Fatte queste premesse, passiamo a considerare
i vulcani attivi sottomarini italiani procedendo
da nord verso sud. Saranno contrassegnate con
il punto interrogativo (?) le attività per le quali
esistono solo indicazioni e segnalazioni mai,
però, controllate e documentate. Marsili.
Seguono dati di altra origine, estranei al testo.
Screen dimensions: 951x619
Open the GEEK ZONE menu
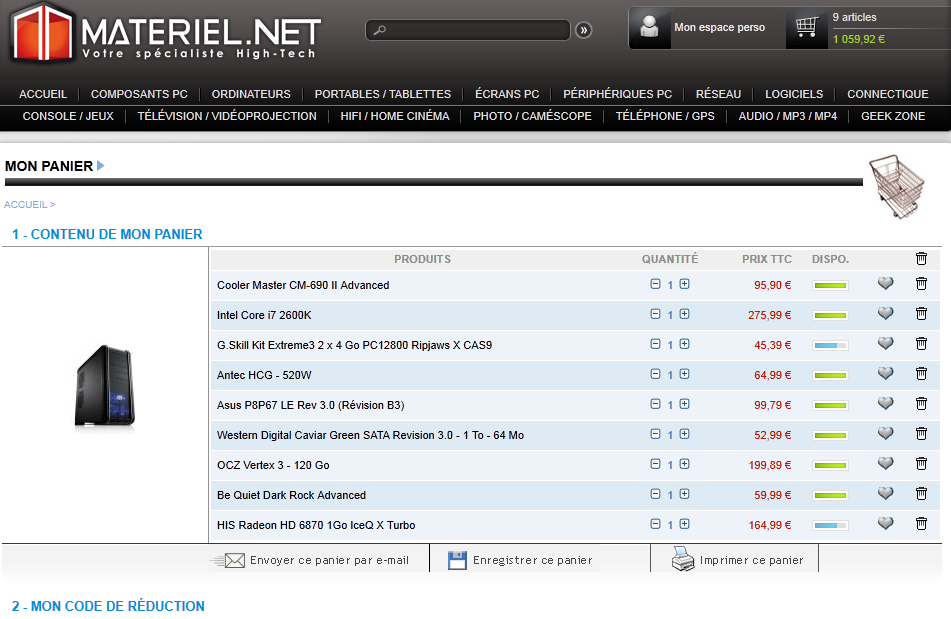click(893, 116)
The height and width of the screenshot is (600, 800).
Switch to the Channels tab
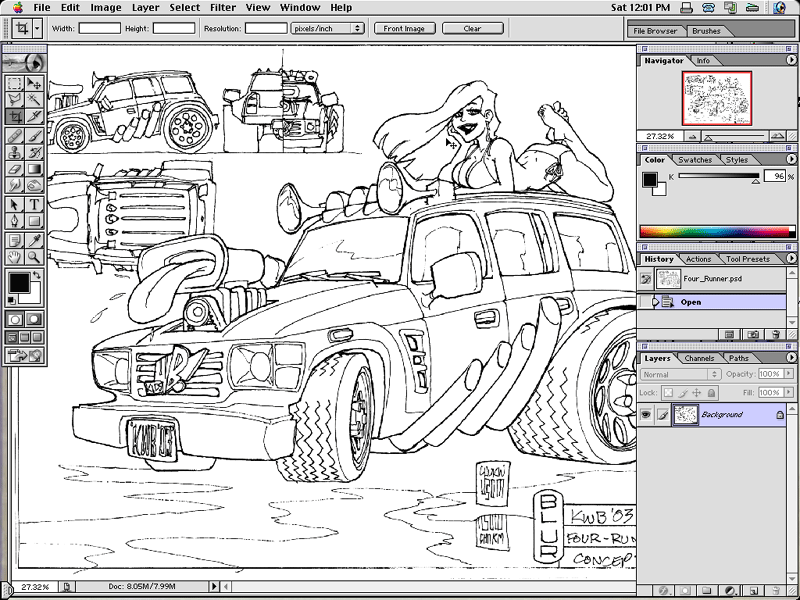pos(699,358)
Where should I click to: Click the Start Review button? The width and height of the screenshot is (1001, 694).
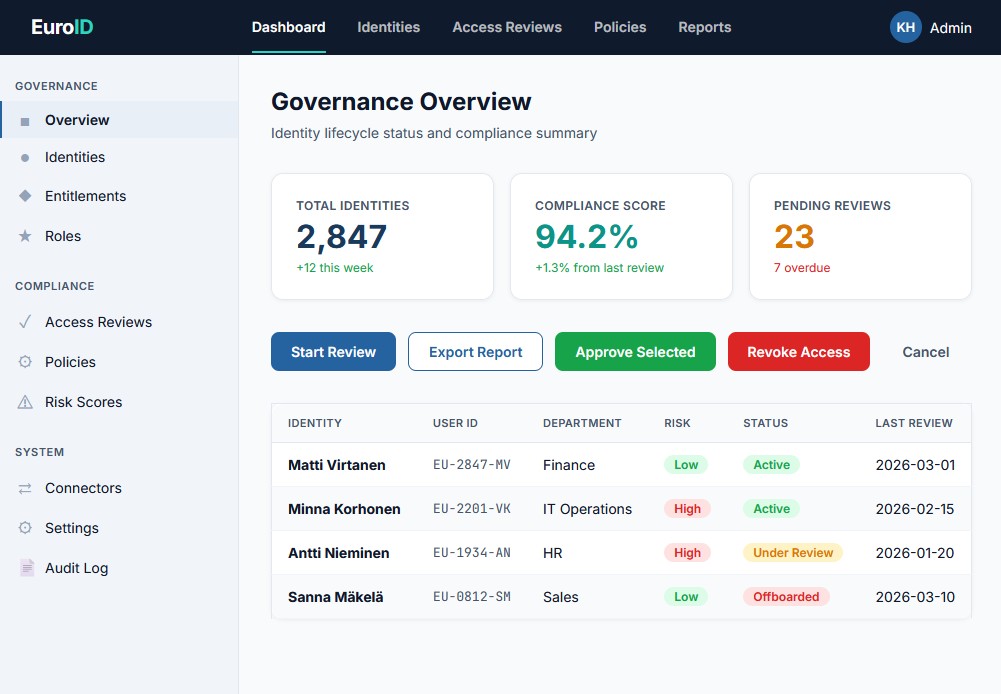(333, 351)
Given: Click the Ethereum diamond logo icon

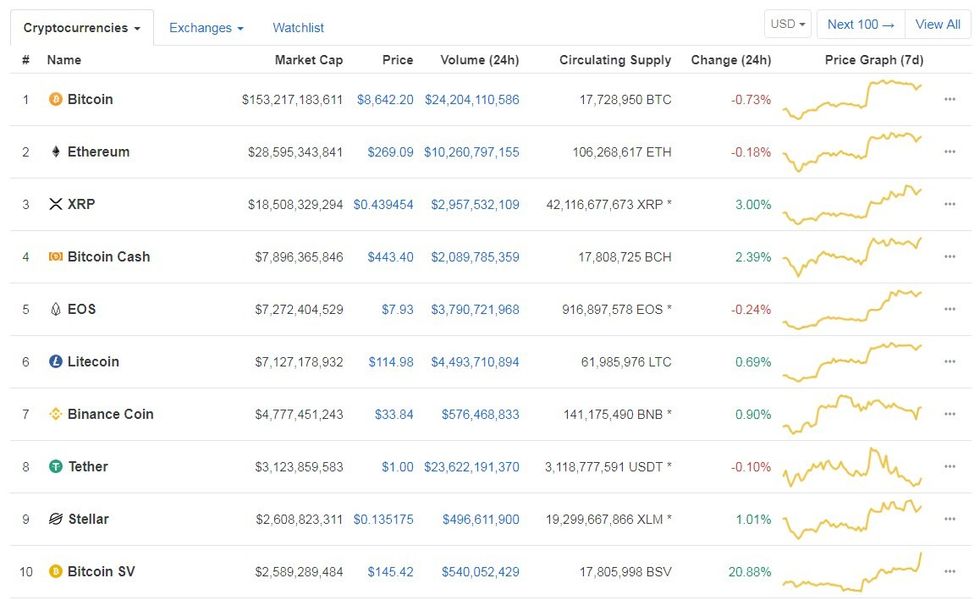Looking at the screenshot, I should 56,152.
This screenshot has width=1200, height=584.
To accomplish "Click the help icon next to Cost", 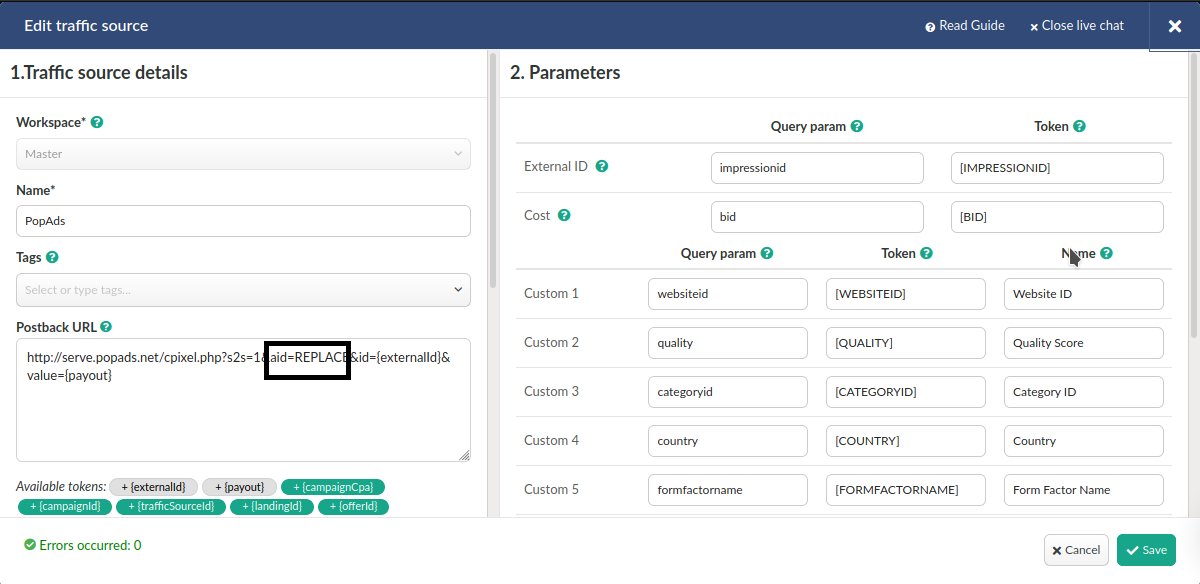I will coord(564,216).
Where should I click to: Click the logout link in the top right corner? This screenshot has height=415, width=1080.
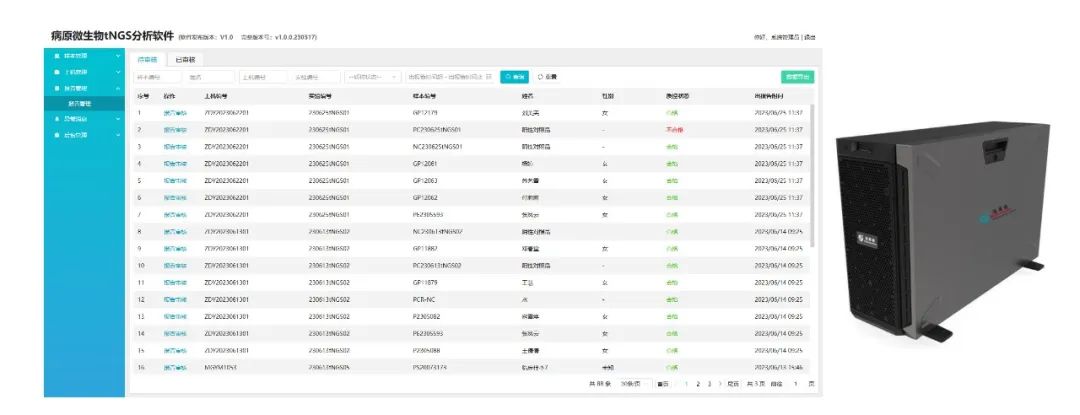click(810, 37)
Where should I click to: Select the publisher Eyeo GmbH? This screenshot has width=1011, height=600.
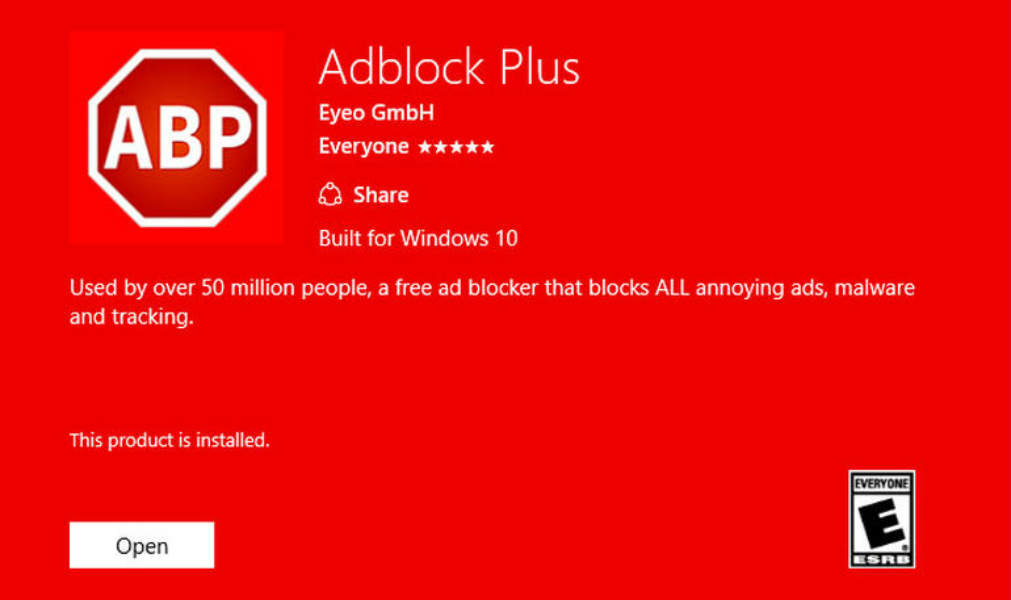point(376,112)
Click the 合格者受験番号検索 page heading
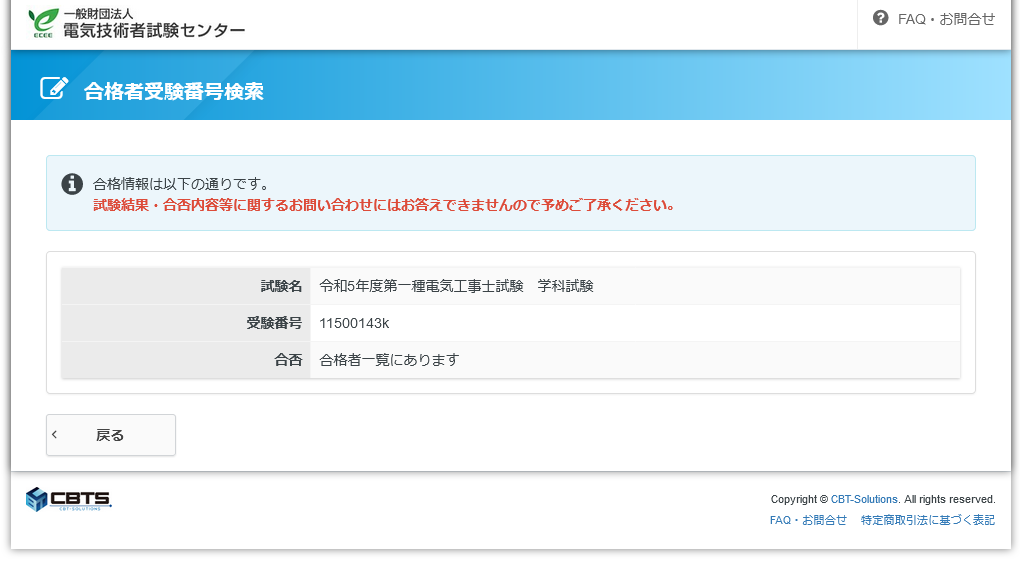Image resolution: width=1020 pixels, height=571 pixels. click(x=174, y=91)
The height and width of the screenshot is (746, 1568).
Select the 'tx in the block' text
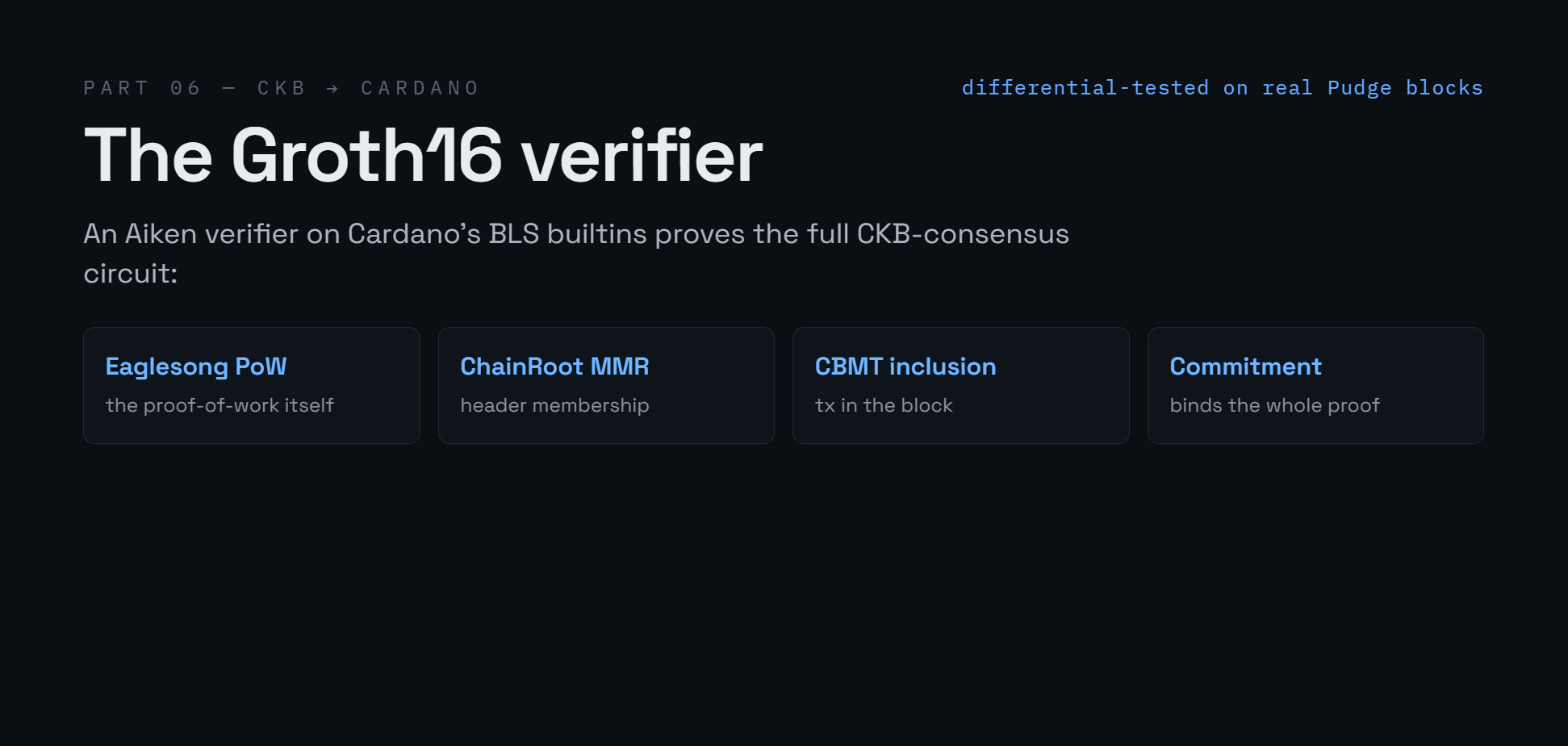(x=884, y=405)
Grande e profondo edificio, ubicato nel centro
della piana abissale tirrenica. Palinuro. Tra le
Eolie e Capo Palinuro, emerso in epoca glaciale, sede di bocche esalative in vivace attività. Sconquasso (?). I pescatori locali così
chiamano una ristretta area posta tra Lipari e
Salina (isole Eolie), dove sarebbe avvenuta
attività vulcanica. Ferdinandea. Nel Canale
di Sicilia a sud-ovest di Sciacca, entrato in
attività nel 1831. L’eruzione creò un’isola
effimera che, cessata l’alimentazione vulcanica, il mare smantellò nell’arco di pochi mesi.
Per estensione deve essere considerata attiva
la vasta struttura vulcanica basale (20x30 km)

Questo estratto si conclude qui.